In the recent case of Brown v. Marriott, Ontario’s Superior Court provided further guidance on the obligation of occupiers to take reasonable measures to ensure persons entering on premises are reasonably safe.

The facts were not in dispute and when they are reviewed, it is clear (perhaps only in hindsight) that the writing was on the wall.

Briefly, the plaintiff slipped on a recently mopped floor in a hotel lobby and sustained injuries as a result. The entirety of the accident circumstances, from the time the plaintiff entered the premises until the fall, was captured on a security camera. The court noted that the plaintiff was in no particular rush. The existence of an entirely documented sequence makes this case unique given that security camera tape is often incomplete, usually providing fragments of the circumstances of an incident. The video depicted the plaintiff entering the lobby and speaking with a guest services representative of hotel. While that conversation took place, a cleaner employed by the hotel began to mop the area behind the plaintiff. The cleaner had placed one caution sign in the area that was recently mopped. The Guest Services employee was aware of the ongoing cleaning but did not mention it to the plaintiff, who was eventually directed to the elevator which required that he walk through the recently mopped area of the floor. He slipped and was injured. The General Manager of the hotel gave evidence that the Guest Services representative was required, as part of the hotel’s protocol, to advise the guest of the recently mopped floor. Moreover, the cleaner only placed one warning sign which did not accurately demarcate the area of danger.

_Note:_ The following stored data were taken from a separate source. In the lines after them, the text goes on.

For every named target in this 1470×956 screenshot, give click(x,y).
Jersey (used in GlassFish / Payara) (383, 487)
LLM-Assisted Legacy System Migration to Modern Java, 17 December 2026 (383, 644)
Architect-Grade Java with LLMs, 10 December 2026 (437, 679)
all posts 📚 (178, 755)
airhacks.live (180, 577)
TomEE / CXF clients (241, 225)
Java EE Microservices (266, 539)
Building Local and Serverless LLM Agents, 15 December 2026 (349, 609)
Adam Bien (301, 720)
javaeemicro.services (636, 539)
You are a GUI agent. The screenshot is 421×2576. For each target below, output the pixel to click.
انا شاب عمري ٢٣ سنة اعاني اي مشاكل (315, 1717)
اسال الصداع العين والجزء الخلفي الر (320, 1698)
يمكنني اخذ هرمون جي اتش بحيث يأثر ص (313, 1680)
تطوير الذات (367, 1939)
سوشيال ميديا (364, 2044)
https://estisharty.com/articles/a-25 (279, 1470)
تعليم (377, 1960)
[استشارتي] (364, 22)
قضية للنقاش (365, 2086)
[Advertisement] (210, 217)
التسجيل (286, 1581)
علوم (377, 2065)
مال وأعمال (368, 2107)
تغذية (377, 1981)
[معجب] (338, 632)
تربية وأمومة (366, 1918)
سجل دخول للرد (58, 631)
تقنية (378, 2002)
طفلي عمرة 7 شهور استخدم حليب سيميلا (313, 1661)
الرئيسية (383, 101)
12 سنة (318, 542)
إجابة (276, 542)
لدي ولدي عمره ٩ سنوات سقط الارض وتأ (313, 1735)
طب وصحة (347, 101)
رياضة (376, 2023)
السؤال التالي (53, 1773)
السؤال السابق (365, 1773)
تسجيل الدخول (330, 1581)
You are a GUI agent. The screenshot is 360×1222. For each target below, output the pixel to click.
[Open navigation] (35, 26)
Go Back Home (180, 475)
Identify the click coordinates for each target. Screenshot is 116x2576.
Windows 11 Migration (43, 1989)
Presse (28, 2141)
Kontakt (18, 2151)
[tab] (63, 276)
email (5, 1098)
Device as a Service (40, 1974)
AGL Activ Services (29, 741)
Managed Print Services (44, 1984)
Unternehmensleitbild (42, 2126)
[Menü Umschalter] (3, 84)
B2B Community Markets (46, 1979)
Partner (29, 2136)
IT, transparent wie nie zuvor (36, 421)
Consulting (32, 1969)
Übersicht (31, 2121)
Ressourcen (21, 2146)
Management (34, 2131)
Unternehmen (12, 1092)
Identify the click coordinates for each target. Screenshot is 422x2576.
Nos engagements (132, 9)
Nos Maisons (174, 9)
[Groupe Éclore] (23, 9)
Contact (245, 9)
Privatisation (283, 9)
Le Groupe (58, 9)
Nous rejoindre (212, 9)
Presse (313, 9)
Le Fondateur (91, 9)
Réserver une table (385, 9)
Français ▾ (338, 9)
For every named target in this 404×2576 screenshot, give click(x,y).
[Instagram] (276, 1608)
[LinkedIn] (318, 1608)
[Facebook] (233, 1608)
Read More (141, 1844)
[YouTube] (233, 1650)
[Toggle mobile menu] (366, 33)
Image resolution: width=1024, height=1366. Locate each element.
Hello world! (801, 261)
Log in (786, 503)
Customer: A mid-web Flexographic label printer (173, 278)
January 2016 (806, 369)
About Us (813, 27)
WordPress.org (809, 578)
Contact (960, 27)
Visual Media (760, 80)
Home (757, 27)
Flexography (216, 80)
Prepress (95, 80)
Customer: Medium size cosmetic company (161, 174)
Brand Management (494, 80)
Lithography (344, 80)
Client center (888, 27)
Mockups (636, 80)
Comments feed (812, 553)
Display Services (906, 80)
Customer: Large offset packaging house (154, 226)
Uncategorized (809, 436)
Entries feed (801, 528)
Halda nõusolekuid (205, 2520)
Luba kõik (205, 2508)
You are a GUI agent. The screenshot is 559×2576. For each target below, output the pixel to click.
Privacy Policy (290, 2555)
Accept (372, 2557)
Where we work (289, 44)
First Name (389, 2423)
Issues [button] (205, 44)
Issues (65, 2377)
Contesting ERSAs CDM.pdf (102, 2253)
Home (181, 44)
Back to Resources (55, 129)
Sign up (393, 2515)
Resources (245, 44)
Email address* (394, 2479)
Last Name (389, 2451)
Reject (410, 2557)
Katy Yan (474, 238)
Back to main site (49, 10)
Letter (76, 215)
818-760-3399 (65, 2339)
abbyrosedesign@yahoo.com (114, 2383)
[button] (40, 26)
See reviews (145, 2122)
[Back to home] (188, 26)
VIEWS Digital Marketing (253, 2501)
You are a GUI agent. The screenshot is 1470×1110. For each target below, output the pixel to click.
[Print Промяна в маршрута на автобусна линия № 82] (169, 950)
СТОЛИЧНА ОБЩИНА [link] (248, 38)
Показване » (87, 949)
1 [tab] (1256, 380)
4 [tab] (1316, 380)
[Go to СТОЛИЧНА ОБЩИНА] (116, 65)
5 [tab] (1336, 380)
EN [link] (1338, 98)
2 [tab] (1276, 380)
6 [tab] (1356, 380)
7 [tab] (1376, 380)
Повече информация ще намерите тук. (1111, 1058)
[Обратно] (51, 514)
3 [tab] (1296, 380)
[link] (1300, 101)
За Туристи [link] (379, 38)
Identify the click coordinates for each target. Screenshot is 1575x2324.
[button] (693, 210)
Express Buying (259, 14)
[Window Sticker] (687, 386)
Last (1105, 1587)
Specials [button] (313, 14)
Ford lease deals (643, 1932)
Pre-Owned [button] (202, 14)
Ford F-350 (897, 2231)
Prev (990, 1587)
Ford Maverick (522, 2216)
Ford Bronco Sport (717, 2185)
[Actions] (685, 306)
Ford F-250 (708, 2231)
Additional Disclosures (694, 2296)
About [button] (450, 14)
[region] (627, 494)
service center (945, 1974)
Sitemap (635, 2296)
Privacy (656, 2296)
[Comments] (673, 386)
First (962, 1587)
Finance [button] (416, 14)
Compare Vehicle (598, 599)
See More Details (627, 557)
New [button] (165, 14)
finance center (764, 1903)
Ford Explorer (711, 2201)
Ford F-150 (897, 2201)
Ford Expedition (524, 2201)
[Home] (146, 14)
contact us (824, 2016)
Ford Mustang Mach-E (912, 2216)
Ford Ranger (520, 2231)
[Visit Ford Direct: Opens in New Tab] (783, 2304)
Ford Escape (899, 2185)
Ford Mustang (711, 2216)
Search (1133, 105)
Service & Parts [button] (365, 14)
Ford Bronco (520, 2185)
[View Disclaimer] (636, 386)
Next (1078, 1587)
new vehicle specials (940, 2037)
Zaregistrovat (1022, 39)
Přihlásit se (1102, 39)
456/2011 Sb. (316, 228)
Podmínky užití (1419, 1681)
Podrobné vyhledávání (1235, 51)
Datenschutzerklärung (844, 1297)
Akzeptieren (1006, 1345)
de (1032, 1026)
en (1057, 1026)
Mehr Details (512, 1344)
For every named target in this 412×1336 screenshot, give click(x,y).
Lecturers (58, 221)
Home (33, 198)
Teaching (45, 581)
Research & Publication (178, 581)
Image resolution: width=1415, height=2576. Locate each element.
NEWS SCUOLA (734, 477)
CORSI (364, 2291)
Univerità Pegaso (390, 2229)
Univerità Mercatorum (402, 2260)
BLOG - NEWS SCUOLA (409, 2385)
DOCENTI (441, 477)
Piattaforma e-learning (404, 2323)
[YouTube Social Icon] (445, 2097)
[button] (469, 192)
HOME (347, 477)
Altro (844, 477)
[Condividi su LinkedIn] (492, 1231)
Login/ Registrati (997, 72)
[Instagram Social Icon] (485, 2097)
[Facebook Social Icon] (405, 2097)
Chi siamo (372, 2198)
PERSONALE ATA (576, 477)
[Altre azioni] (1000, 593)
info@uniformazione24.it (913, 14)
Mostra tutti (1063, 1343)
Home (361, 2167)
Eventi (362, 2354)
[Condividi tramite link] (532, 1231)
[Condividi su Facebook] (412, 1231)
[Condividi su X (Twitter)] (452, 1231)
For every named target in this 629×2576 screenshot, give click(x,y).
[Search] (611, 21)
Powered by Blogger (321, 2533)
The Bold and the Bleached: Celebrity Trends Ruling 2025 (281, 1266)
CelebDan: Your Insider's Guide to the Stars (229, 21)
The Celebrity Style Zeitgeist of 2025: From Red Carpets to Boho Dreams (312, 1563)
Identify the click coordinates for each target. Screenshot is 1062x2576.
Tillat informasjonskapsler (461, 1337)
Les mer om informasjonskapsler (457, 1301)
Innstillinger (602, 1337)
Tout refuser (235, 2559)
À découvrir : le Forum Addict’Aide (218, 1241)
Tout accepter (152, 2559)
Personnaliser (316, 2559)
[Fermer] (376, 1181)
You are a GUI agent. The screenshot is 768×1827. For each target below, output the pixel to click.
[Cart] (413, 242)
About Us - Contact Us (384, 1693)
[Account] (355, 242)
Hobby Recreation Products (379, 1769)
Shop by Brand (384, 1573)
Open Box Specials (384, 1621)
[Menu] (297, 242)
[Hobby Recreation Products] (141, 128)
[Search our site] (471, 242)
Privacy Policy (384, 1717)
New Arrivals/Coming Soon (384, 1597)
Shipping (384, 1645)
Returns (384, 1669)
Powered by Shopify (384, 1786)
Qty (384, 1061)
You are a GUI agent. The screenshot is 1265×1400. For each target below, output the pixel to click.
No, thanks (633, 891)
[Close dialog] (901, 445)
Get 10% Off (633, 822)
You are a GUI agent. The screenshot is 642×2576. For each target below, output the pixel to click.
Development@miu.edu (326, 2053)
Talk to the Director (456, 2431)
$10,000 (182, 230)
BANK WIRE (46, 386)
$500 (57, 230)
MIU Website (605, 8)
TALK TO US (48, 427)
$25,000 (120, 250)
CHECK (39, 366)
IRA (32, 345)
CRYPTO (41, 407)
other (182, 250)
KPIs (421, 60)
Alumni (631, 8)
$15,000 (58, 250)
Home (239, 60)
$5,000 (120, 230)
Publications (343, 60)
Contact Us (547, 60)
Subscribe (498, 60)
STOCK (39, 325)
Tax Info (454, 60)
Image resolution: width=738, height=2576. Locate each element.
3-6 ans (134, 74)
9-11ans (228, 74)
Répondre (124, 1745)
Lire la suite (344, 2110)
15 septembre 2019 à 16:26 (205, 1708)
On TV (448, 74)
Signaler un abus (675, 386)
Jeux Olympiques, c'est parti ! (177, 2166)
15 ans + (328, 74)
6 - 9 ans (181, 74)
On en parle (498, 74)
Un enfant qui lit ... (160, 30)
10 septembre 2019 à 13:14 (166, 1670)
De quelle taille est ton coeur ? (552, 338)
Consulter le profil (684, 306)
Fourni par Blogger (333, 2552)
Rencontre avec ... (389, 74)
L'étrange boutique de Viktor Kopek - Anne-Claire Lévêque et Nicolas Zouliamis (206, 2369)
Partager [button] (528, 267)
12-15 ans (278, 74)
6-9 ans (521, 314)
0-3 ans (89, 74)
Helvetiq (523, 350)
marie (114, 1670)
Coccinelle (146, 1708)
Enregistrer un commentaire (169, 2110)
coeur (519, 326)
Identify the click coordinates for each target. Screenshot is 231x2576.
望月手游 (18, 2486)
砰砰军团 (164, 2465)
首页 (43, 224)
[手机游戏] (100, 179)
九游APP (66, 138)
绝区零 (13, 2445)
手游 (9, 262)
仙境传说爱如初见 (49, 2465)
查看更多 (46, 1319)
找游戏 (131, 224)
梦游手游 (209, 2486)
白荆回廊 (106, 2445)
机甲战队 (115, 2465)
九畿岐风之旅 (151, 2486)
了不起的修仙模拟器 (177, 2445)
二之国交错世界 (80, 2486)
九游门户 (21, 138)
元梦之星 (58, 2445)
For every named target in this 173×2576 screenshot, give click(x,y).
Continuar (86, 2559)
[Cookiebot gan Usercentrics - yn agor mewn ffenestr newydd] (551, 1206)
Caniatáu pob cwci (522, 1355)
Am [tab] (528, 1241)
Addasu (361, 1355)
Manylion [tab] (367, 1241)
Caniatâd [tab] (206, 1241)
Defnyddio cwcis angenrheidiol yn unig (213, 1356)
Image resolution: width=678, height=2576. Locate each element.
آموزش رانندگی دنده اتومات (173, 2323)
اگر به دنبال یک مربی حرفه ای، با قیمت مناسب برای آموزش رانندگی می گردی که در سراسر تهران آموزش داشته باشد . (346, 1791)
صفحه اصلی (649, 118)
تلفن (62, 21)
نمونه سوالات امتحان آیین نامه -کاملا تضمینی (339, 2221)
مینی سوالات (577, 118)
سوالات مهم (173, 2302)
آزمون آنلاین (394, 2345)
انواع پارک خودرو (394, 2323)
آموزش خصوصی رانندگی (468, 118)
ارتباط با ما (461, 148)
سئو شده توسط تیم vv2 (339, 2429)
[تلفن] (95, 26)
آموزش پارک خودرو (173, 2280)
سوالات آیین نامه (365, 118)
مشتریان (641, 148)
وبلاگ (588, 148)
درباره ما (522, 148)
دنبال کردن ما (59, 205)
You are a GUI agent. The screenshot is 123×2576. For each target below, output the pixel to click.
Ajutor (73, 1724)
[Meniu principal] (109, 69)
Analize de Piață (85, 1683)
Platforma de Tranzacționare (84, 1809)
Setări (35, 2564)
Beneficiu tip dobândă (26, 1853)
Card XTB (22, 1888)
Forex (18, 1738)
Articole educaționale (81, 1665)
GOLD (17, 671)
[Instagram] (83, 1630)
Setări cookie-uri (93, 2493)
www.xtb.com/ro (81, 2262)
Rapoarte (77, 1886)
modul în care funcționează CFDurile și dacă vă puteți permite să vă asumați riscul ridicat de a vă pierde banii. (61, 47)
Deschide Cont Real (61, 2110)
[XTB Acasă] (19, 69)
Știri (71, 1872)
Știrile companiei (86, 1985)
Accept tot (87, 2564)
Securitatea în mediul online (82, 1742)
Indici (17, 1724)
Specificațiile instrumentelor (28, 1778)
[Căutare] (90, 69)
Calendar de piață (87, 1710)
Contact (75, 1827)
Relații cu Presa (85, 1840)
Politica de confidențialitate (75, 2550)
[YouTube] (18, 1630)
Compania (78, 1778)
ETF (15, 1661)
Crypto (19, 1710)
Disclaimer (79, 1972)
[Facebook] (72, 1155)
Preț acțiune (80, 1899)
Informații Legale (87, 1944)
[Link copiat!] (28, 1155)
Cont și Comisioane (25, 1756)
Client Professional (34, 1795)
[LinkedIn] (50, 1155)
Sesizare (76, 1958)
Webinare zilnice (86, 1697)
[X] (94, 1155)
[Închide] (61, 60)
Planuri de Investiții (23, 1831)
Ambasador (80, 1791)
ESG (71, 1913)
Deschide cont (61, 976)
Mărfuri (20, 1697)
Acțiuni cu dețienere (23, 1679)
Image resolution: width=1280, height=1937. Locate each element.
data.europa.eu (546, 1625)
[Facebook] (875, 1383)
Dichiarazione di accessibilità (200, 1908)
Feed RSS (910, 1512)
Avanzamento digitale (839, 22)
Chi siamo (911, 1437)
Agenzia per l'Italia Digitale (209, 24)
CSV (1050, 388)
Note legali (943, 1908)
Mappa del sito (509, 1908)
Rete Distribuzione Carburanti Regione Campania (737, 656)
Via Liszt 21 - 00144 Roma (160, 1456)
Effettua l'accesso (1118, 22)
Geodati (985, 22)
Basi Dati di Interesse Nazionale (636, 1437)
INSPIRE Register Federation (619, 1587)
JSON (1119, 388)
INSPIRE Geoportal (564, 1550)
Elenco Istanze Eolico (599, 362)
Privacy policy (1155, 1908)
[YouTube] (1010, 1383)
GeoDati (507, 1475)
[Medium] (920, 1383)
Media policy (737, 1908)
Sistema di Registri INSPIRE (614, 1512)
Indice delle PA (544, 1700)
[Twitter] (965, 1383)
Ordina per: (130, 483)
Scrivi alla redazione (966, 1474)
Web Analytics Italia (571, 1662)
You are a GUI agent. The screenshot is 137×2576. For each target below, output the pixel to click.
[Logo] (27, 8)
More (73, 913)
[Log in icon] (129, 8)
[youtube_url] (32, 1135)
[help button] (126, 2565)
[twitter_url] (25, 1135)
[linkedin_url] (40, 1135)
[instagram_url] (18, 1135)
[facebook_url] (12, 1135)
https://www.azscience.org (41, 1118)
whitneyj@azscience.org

The hotel was found liable as a result.

The takeaway: reasonable measures taken by an occupier to ensure safety usually requires an inspection protocol in place. If they do not have one, or if they have one and do not follow it, liability is likely to follow.

In this case, based on the facts agreed to by both plaintiff and defendant, the writing was on the wall.

See Brown v Marriott, 2016 ONSC 7619 (CanLII).